Influenza is a contagious disease caused by different viruses that affect the respiratory system of the body. Influenza virus are transmitted through the droplets that come out of the mouth when coughing, sneezing and speaking.
The symptoms of influenza are:
- Throat pain
- Muscular and body pain
- Head pain
- Dry cough
- Secretion or stuffy nose
- Extreme tiredness (fatigue)
You may have one or more of these symptoms.
Some complications of influenza are:
People with chronic conditions (asthma, diabetes, heart failure) are more susceptible to suffer serious complications.
RECOMMENDATIONS TO RELIEF SYMPTOMS
- You can use acetaminophen for fever.
- Make use of antiviral medications (fight the virus), accordingto medical recommendation.
- Rest and stay at home.
- Consume liquids.
Consult your doctor before using any medication.
- You can get the vaccine from 6 months of age and then annually. Vaccination is the best protection against influenza.

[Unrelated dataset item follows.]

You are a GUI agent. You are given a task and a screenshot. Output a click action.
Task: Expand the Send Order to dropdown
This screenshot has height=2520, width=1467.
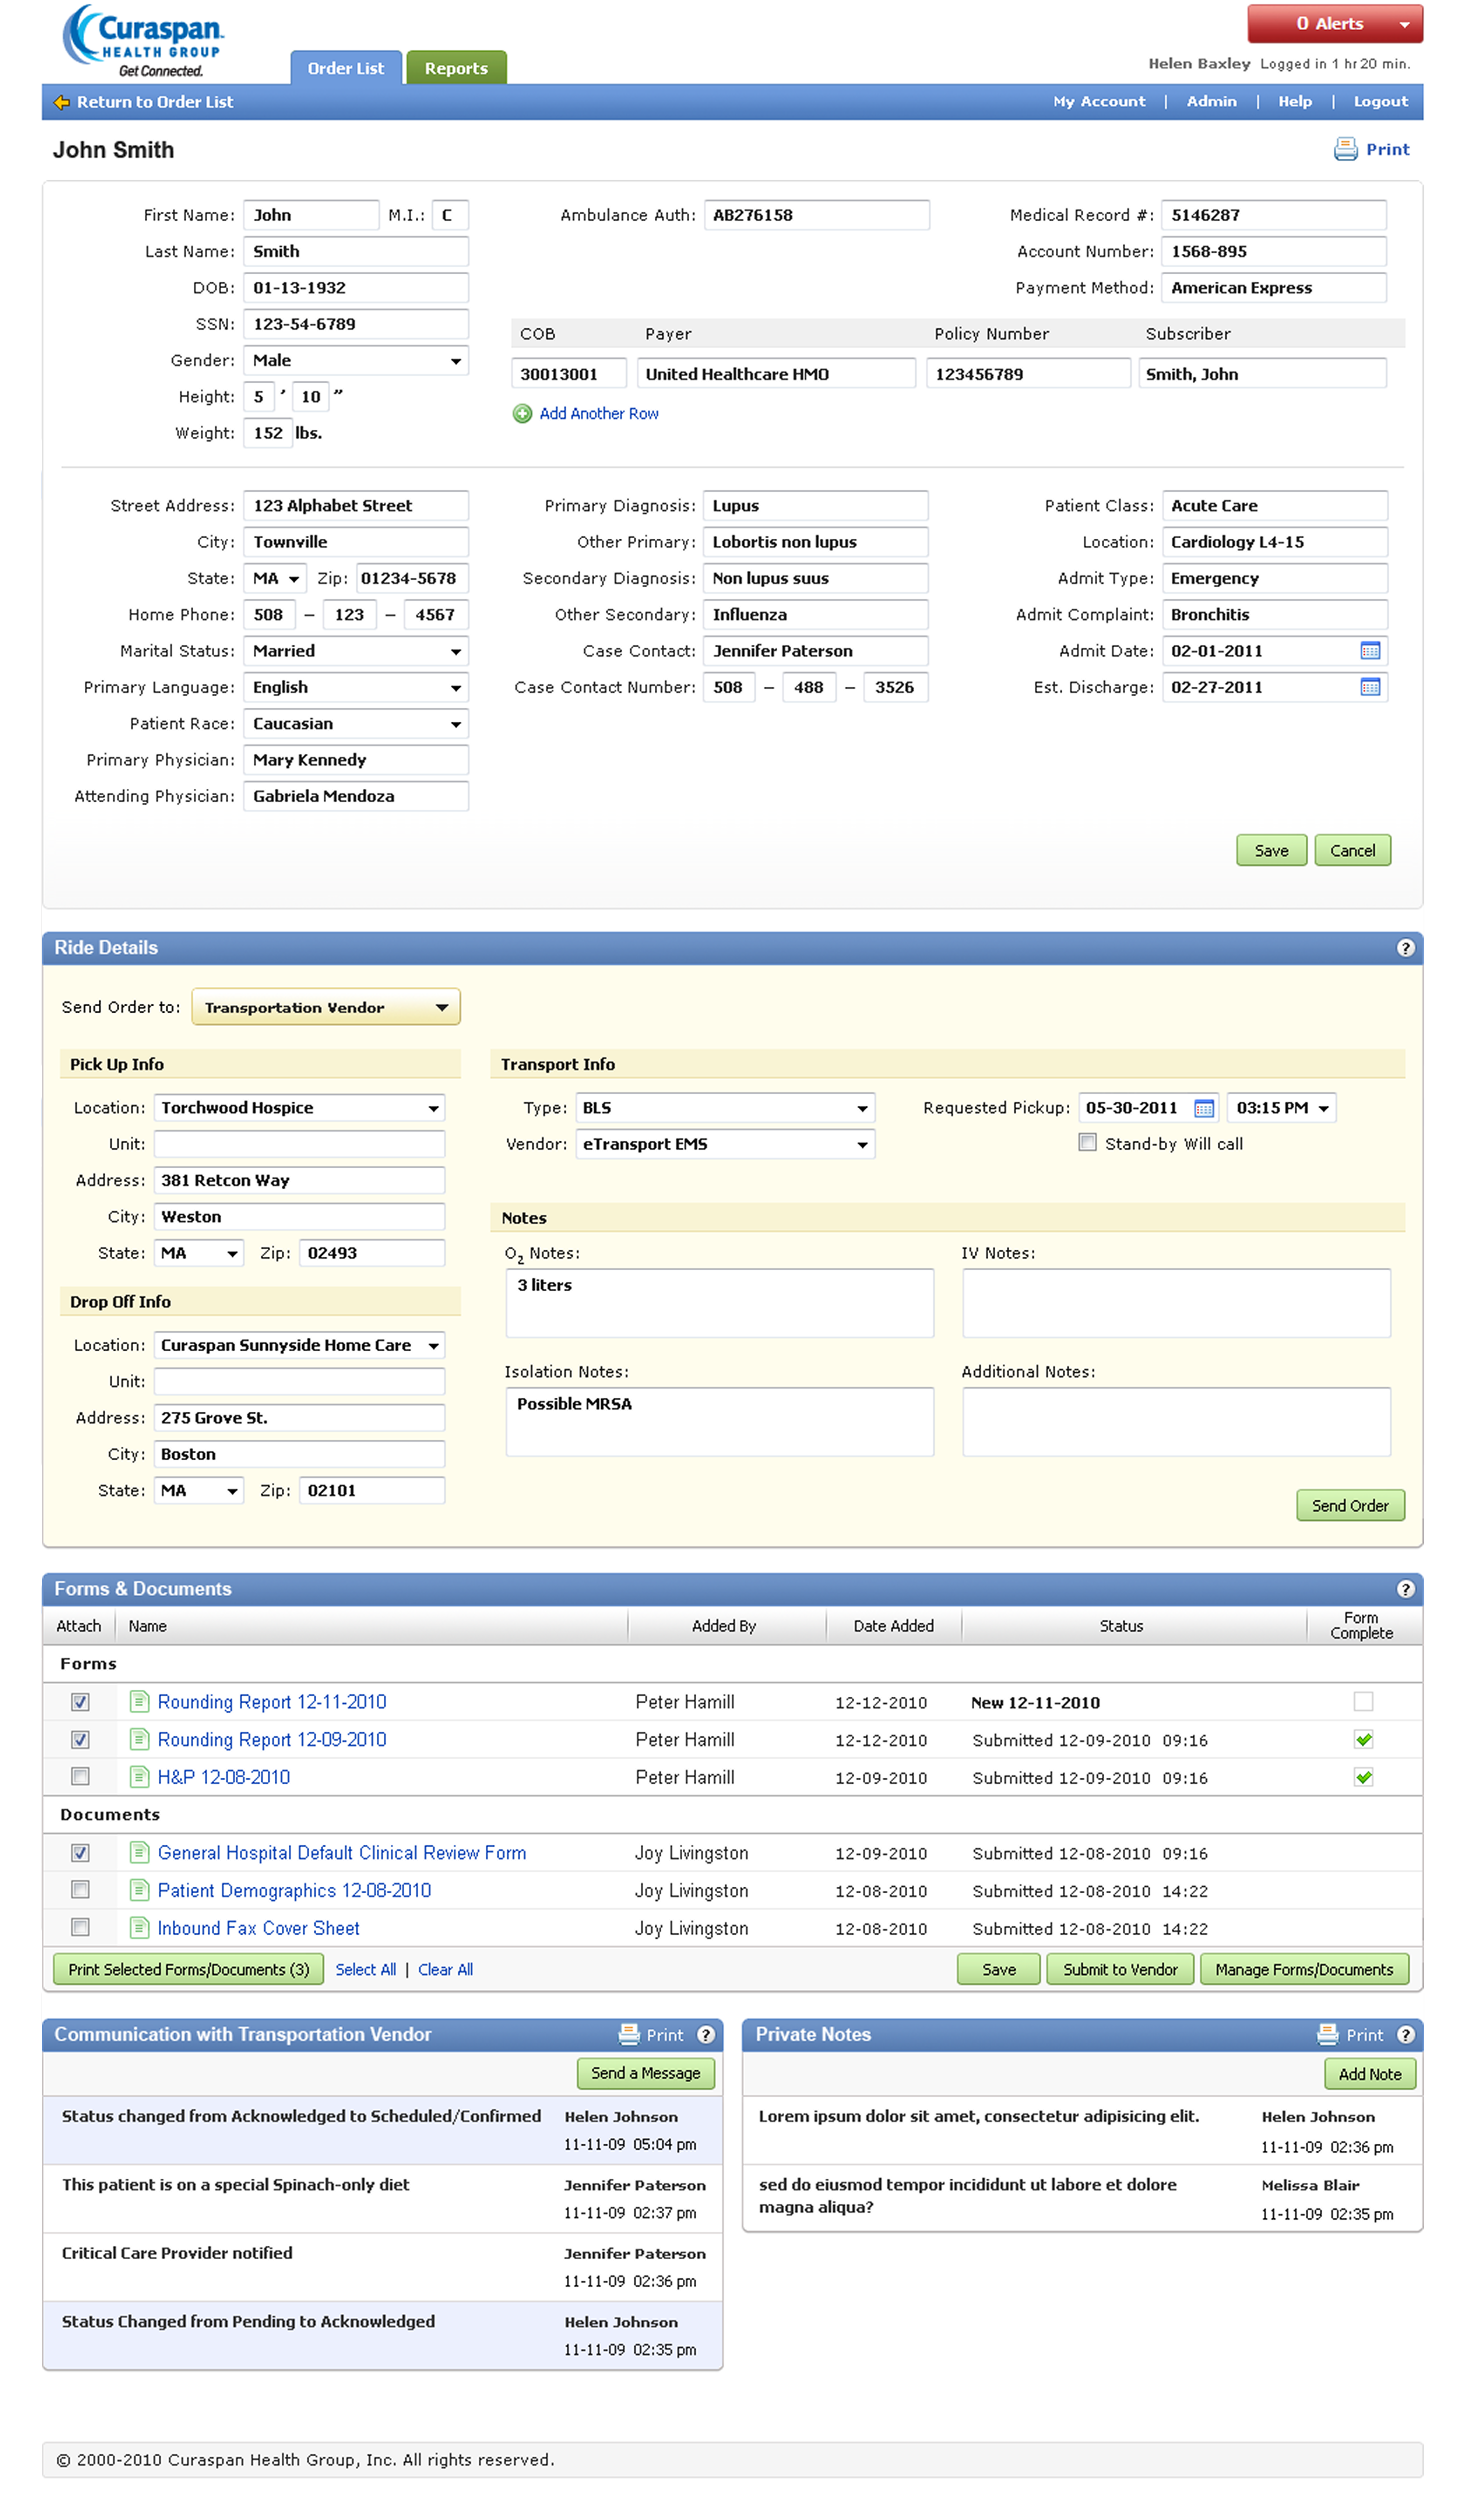tap(325, 1008)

- Wash your hands with soap and water.
- Cover your cough or sneeze with your forearm or a disposable paper towel.
- Disinfects surfaces.
- Check with you doctor prior to administrate the vaccine.
Get vaccinated annually!
WHEN IS THE BEST TIME TO RECEIVE THE VACCINE?
The influenza vaccine can decrease greatly measure the possibility of getting sick.
- The best time to get vaccinated is between the months of September and November.
- To develop protection against the infection of the virus of the influenza will take about one or two weeks.
Most people get the influenza at the end of December until the beginning of March.
HOW IS INFLUENZA TREATED?
- Rest in bed and consume liquids.
- Take an analgesic such as acetaminophen to relieve fever and malaise, as recommended medical.
- If symptoms persist, consult your doctor.
WHO SHOULD BE VACCINATED?
Every person from of the 6 months of age, especially persons in high risk group.
The following groups have one more risk for influenza to become one serious illness and should receive the vaccine every year:
- People over 65 years.
- Residents of homes or centers of activities day.
- Adults and children who have chronic diseases, as: heart, lung,diabetes, kidney or severe forms of anemias.
- People who care for or live with someone from high-risk groups.